PAGE TEXT –
This row over listing of cases begs the question whether the secretary general of the Supreme Court registry is not reporting to the CJI on this issue. Is the CJI not communicating his listing orders to the secretary general? Have the lines for communications broken down? Is there a need to install a more formal system of listing and more transparent registry operations? 

Registry revamp was high on the agenda of at least two chief justices: Justice UU Lalit and Justice Chandrachud. Computerised listing and other initiatives were undertaken. But like other administrative initiatives, this also suffered setbacks. Listing of cases is important not only because a furore had been raised in the 2018 judges’ revolt and thereafter, but also because a supposedly wrong/biased listing raised the bogey of government interference in the judiciary, especially in politically sensitive matters. It is incumbent on the chief justice to clear the air and make required corrective changes.

The tenure of CJI Chandrachud is also important because the hearing of constitutional benches which was started by Justice Lalit is being continued. Many sensitive political cases which were on the backburner have been put on the hearing mode. Some cases have been heard and decided and some are yet to come up. Some verdicts have come up for criticism.

The demonetisation verdict effectively watered down the matter. Of the five-judge bench, four voted in favour of upholding demonetisation and one dissented. Dissenting judge Justice BV Nagarathna held that the Parliament should have discussed the law on demonetisation and it shouldn’t have been done through a notification.

DATA EXCERPT –
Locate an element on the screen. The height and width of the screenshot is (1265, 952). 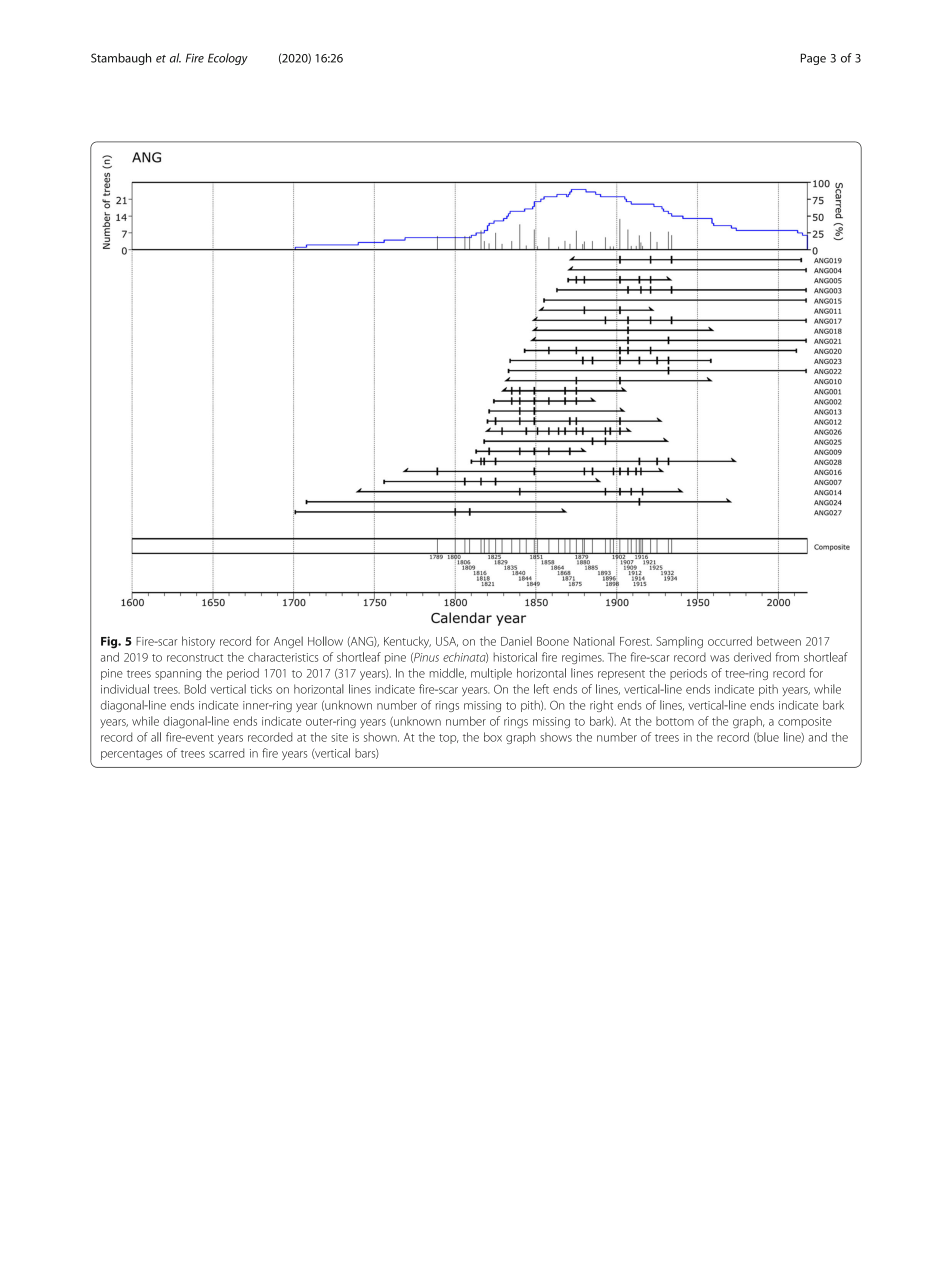
between is located at coordinates (779, 641).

TASK DESCRIPTION –
Continue the commentary on Supreme Court case listing and the chief justice's tenure, starting after its final sentence. The material comes from a source separate from the commentary on Supreme Court case listing.

RESULT OF THE TASK –
The tussle for power between the government of Delhi and the centre in the Government of NCT of Delhi vs Union of India case was decided by the Court in favour of the Delhi government, but the verdict was overturned by an ordinance. 

Though the sedition law was struck down, the government is all set to bring an equally tougher law via the Bharatiya Nyaya Sanhita Bill, 2023, or an updated version of the Indian Penal Code which the government seeks to table in the current winter session.

Initiating the same sex marriage hearing on an urgent basis was also seen by many as a mis-prioritisation, especially when more politically sensitive cases are in waiting.

Justice Chandrachud is a votary of technology and initiated many measures to upgrade the court system electronically. He prides himself trying to get a paperless office. “I don’t receive any physical files from courts. My chamber is paperless,” he once asserted proudly. He affirmed that digitisation of courts will help crisis-proofing the justice delivery system and ensure that it is accessible to all. Vernacularisation of court proceedings is also on the cards. 

These are challenging tasks and no clear roadmap is available. Lack of an action plan makes all this sound like mere platitude.

In the digitisation process under the electronic Supreme Court Reports (e-SCR) project 34055, verdicts have been placed online for free access to one and all and multilingual data is being put online. Live hearings of constitutional benches have been initiated and High Courts routinely live stream their proceedings. Hybrid hearing is the order of the day.

However, the structural problems of the judiciary and law dispensation persist. Pendency stills bears heavy on courts. The Supreme Court’s role as an appellate court versus a constitutional court is also to be sorted out. Bail denial is often being seen as an infringement of human rights. Provisions in laws like PMLA, UAPA are yet to be rationalised in line with humanistic jurisprudence which the CJI espouses.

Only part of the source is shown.